▶ _Directions for this task_
Among the entries below, find the lines with "width" and copy them.

▶ _Dataset excerpts_
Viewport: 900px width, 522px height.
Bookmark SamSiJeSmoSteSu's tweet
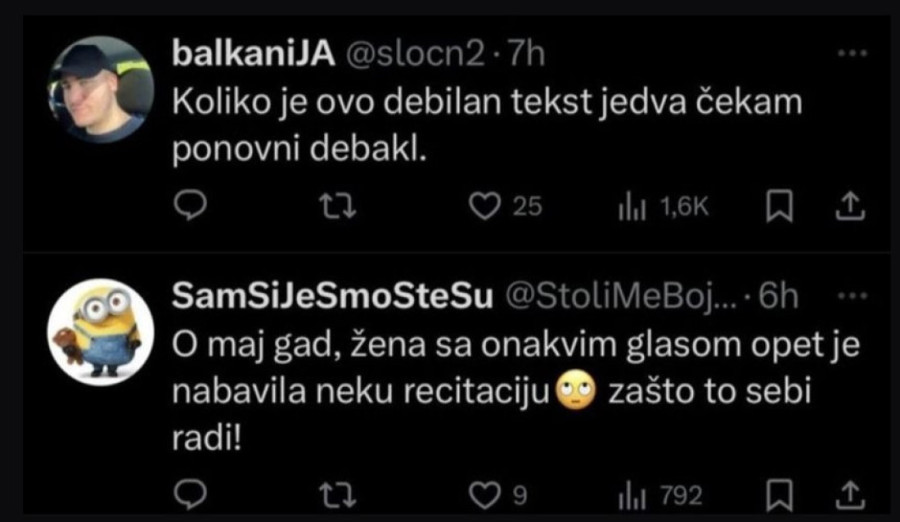pos(779,494)
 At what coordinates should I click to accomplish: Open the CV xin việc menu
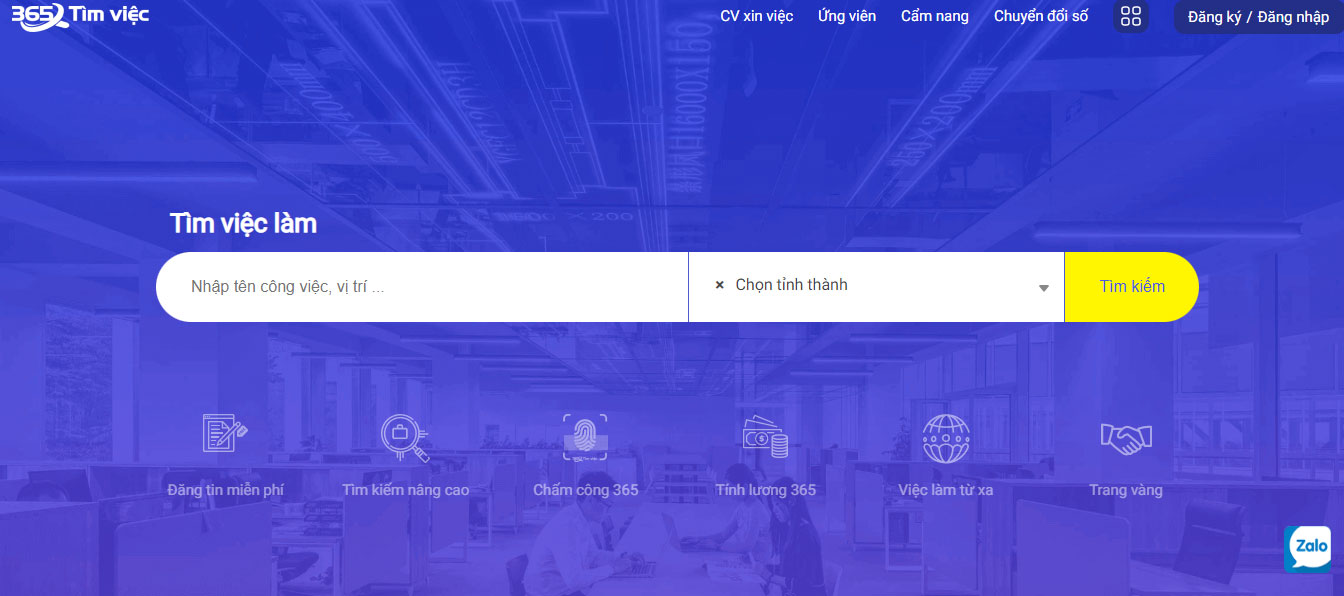756,16
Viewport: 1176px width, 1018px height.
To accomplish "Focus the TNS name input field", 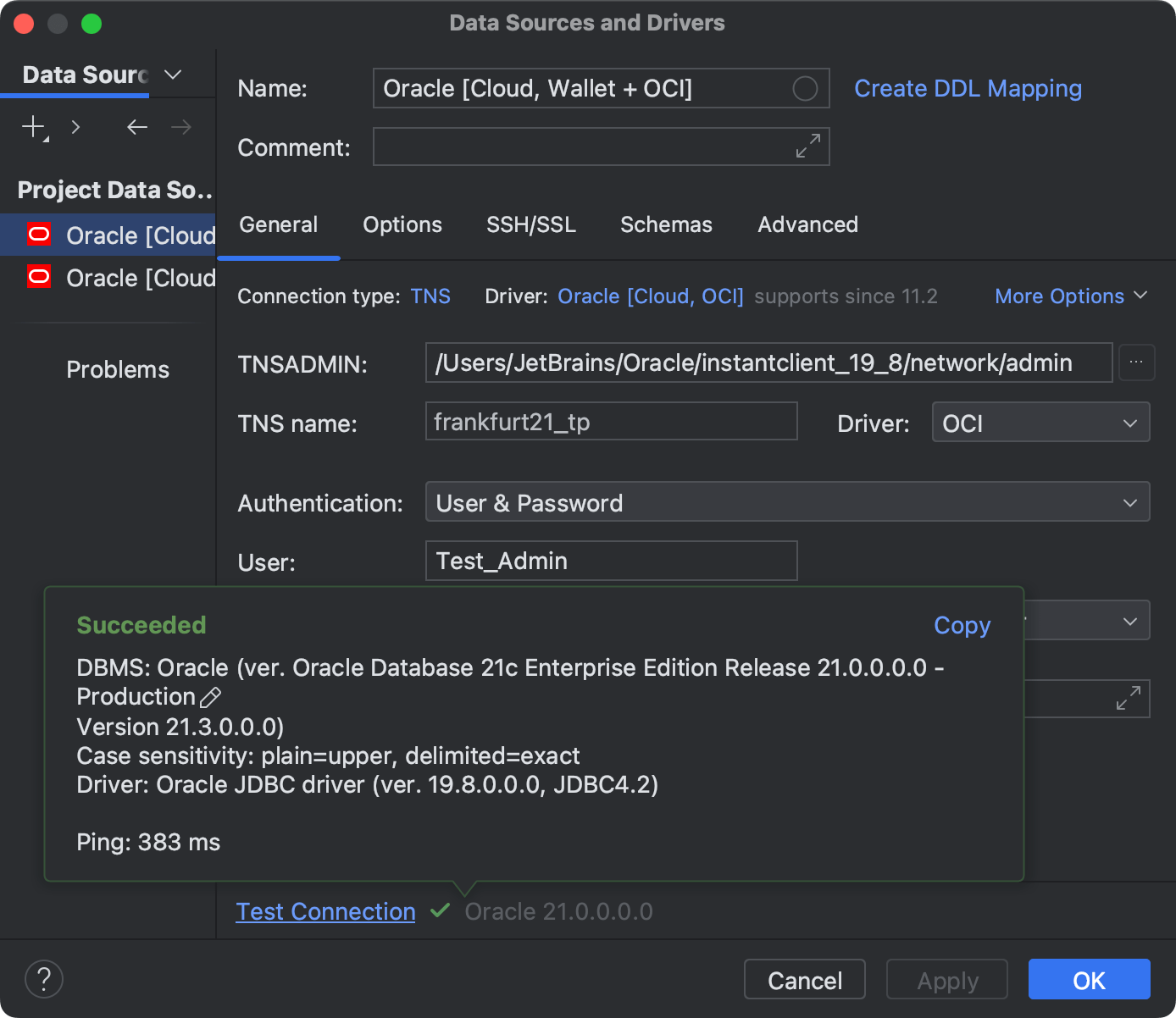I will [x=611, y=421].
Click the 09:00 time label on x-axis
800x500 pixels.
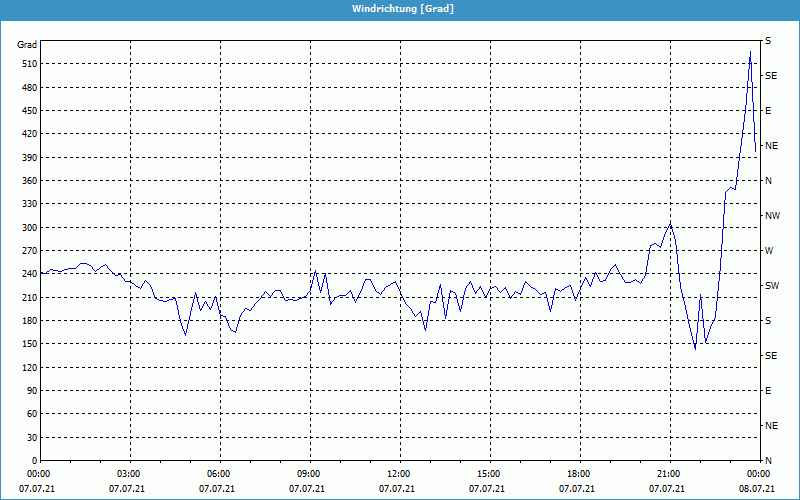(309, 474)
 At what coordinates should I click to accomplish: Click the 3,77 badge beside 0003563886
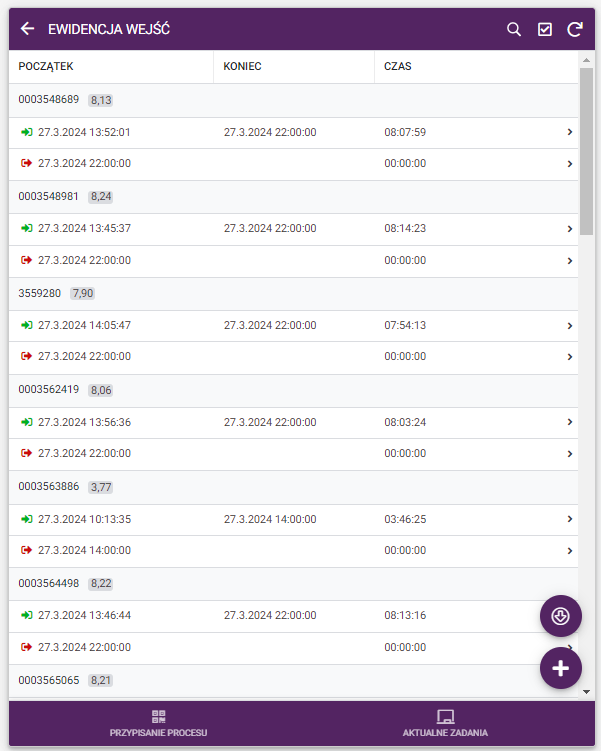pyautogui.click(x=101, y=487)
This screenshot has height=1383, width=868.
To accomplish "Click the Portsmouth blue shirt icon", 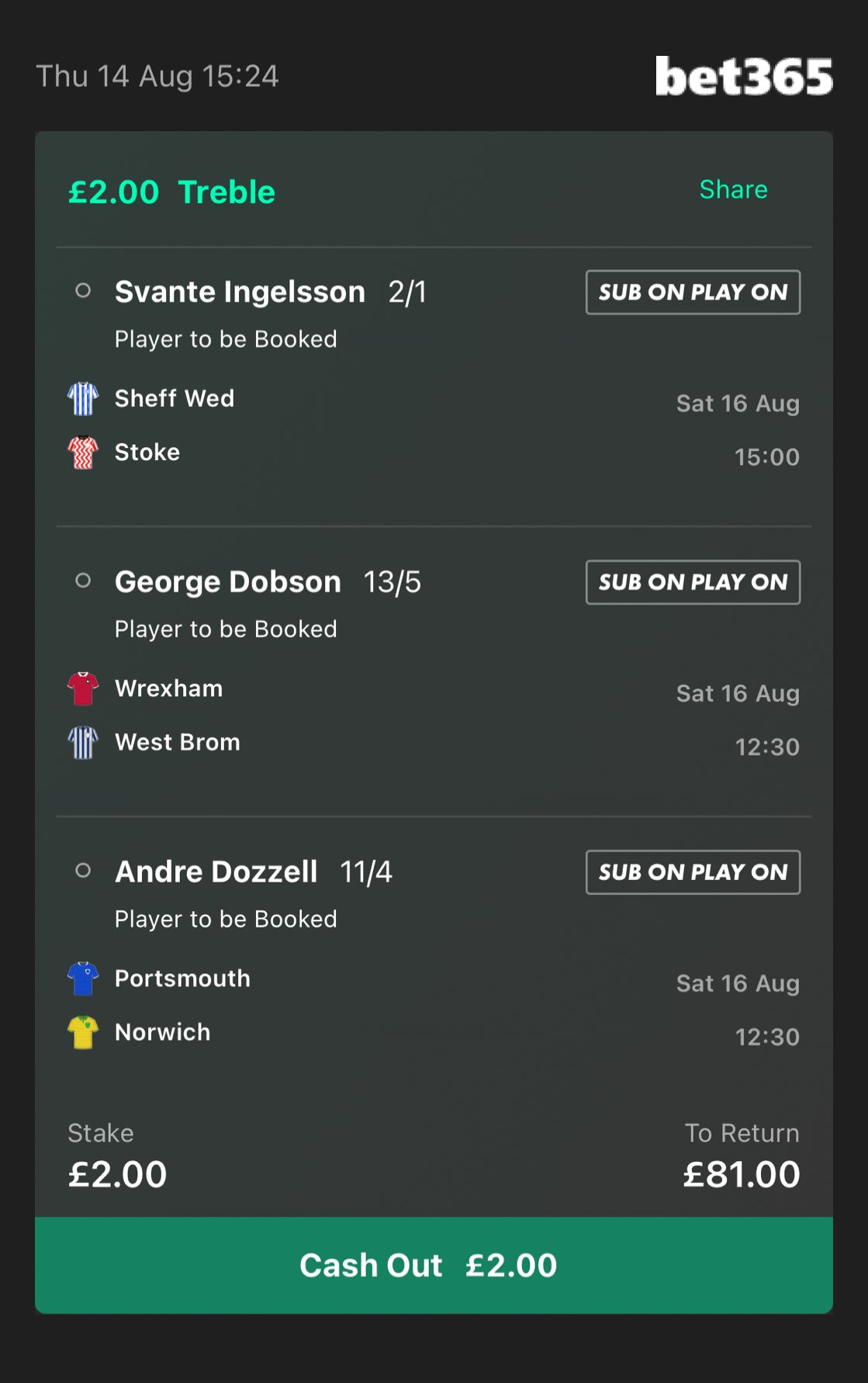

▶ _Output of the task_
Viewport: 900px width, 522px height.
Viewport: 1176px width, 1018px height.
This screenshot has height=1383, width=868.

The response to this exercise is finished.